Has estado monopolizando los negocios de cítricos y piedra caliza en Yuequan, participando en compras y ventas forzadas, y ya has mostrado rasgos de crimen organizado.
Como cuadro con formación en seguridad pública, ¡tengo una postura absolutamente firme contra matones locales como tú!
—Encontraremos una resolución para tu caso, pero por ahora, será mejor que te vayas a casa y te quedes allí tranquilamente.
Si me entero de que has dado un solo paso fuera de tu casa, ¡espera y verás cómo te las verás conmigo!

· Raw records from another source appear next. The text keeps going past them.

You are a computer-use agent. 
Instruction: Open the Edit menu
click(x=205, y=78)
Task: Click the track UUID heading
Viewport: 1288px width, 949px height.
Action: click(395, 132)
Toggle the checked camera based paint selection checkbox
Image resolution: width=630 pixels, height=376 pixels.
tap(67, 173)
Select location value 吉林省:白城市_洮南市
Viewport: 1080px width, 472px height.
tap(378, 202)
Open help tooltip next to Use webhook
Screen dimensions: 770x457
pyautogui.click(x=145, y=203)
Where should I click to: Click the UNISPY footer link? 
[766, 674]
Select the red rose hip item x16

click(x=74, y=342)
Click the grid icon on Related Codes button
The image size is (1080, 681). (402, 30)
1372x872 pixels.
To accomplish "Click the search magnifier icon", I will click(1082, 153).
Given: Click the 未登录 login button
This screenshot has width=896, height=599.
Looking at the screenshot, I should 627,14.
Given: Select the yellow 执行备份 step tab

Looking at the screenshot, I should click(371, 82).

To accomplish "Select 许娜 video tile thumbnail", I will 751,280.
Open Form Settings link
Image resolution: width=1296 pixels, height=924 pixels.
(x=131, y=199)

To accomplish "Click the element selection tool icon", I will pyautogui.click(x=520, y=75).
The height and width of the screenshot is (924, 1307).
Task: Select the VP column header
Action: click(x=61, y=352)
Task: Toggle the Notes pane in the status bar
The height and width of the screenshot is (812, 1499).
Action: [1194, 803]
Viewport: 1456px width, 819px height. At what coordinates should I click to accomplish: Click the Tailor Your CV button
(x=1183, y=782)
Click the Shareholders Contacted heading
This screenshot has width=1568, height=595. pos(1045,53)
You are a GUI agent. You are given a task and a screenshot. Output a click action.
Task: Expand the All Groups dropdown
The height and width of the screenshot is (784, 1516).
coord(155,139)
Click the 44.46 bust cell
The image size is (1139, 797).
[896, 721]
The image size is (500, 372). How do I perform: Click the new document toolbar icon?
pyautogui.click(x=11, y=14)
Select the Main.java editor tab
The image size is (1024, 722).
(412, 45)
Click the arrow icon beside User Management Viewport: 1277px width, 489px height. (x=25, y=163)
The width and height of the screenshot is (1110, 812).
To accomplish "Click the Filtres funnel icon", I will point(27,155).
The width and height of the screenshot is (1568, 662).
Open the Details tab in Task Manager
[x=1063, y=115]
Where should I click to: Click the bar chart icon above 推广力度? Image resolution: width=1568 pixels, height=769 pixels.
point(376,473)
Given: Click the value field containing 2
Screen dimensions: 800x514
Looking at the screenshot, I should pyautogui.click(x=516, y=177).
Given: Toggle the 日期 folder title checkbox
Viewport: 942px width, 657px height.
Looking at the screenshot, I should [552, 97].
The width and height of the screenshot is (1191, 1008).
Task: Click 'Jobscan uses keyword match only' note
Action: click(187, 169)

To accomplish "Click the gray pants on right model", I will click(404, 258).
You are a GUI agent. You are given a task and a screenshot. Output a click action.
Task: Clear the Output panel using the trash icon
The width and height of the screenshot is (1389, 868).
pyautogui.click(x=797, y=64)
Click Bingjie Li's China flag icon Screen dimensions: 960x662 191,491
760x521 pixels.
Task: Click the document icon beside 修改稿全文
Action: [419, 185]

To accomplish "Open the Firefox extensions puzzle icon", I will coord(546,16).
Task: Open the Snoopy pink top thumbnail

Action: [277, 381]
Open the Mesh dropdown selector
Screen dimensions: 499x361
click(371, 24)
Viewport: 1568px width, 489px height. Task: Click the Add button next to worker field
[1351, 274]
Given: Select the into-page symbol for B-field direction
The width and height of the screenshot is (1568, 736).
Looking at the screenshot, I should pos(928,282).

—ordenó Qin Feihua, con las manos en las caderas y la voz severa.
Era confidente de Qinghua Wei, y en su forma de hacer las cosas, había aprendido bastante de Wei.
Además, Liu Yan efectivamente tenía muchas vulnerabilidades que Qin utilizaba en su contra.
Qin acababa de llegar a Yuequan buscando iniciar algunos incendios, todavía deliberando en su mente, pero Liu Yan se buscó su propia muerte.
¿Por qué habría de dudar Qin?
La cara de Liu Yan estaba cubierta de sangre por la patada de Qin, y su espíritu estaba completamente destrozado al escuchar las palabras de Qin.
Luchó por levantarse del suelo, con la intención de decir algo más cuando Zhongxin Su corrió hacia él, lo agarró del brazo y lo escoltó bruscamente escaleras abajo.
Empujándolo a un automóvil, dijo, palabra por palabra:
—Viejo Liu, no me culpes, a mí, Su, por ser desleal hoy.
Es tu propia maldita culpa por ser ciego.
Acepta mi consejo y quédate tranquilo en casa.
Ni siquiera pienses en hacer nada torcido.
Si surge la oportunidad, pondré una buena palabra por ti, yo, Su, y aún podrías tener la oportunidad de enderezar las cosas.
—De lo contrario, ¡hmph, olvídate de volver a ponerte de pie en esta vida!
Una vez que el tumulto se calmó, la atmósfera en la casa de Liu Qingshan había cambiado por completo.
Liderados por Zhongxin Su y Qin Feihua, todos se reunieron alrededor de Pang Feng, quien se convirtió en el centro de atención, cuidadosamente atendido por todos.
Cao Ning y Liu Xiaoxia ya se habían escabullido discretamente a la cocina, con Liu Xiaoxia arrastrando a Liu Jinzhi en su esfuerzo.
—Hermana Jinzhi, con tu delicada piel, ¿cómo puedes hacer un trabajo tan duro en la cocina?
Ningning y yo somos suficiente ayuda aquí; por favor, simplemente descansa, ¿de acuerdo?
Frente a la repentina calidez de Cao Ning y Liu Xiaoxia, Liu Jinzhi estaba un poco desconcertada, pero una vez que entró en la sala y vio la situación, su inteligencia la ayudó a comprender lo que estaba sucediendo.
Curvó ligeramente los labios, con los ojos dirigiéndose a la ventana, exclamó:
—¡Ah…!
De repente, se volvió y corrió hacia la cocina, diciendo a su padre Liu Qingshan:
—Papá, ¡Liu Xia ha vuelto!
Liu Qingshan, que acababa de terminar de cocinar, frunció las cejas y dijo bruscamente:
—Ese desgraciado, ¿tiene el descaro de volver?
—Papá, no hables así de Liu Xia, ¡ha cambiado para bien ahora!